THE TASK:
Repeat exactly the lines below that lie between the line with "This screenshot has height=675, width=900." and the line with "to the Dispatch", counting both of those lines as part of the answer.

INPUT MATERIAL:
══════════
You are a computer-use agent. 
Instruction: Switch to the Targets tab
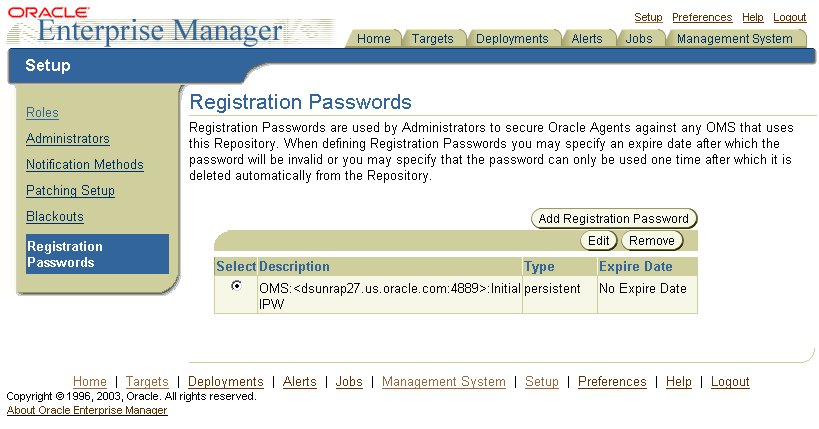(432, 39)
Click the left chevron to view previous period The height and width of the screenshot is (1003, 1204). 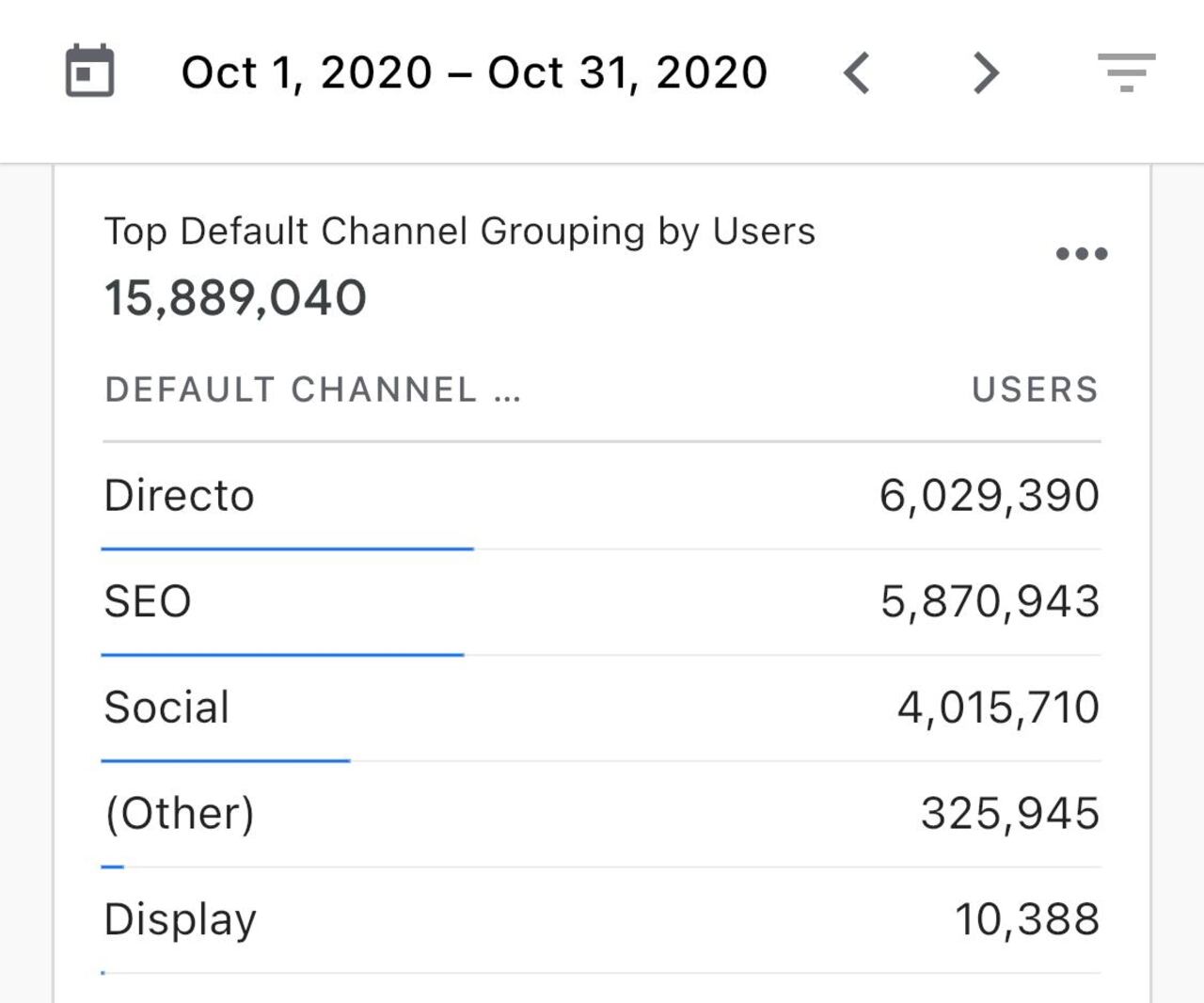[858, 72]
══════════
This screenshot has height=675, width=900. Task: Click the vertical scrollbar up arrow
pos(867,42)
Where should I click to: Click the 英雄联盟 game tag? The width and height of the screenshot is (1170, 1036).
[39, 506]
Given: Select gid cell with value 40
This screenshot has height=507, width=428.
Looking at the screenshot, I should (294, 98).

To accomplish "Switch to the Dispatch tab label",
══════════
WRITTEN RESPONSE:
This screenshot has height=675, width=900. Task: Click the vertical scrollbar up arrow
pos(867,42)
Where should I click to: Click the 英雄联盟 game tag? The width and height of the screenshot is (1170, 1036).
[39, 506]
Given: Select gid cell with value 40
This screenshot has height=507, width=428.
Looking at the screenshot, I should (294, 98).

To accomplish "Switch to the Dispatch tab label",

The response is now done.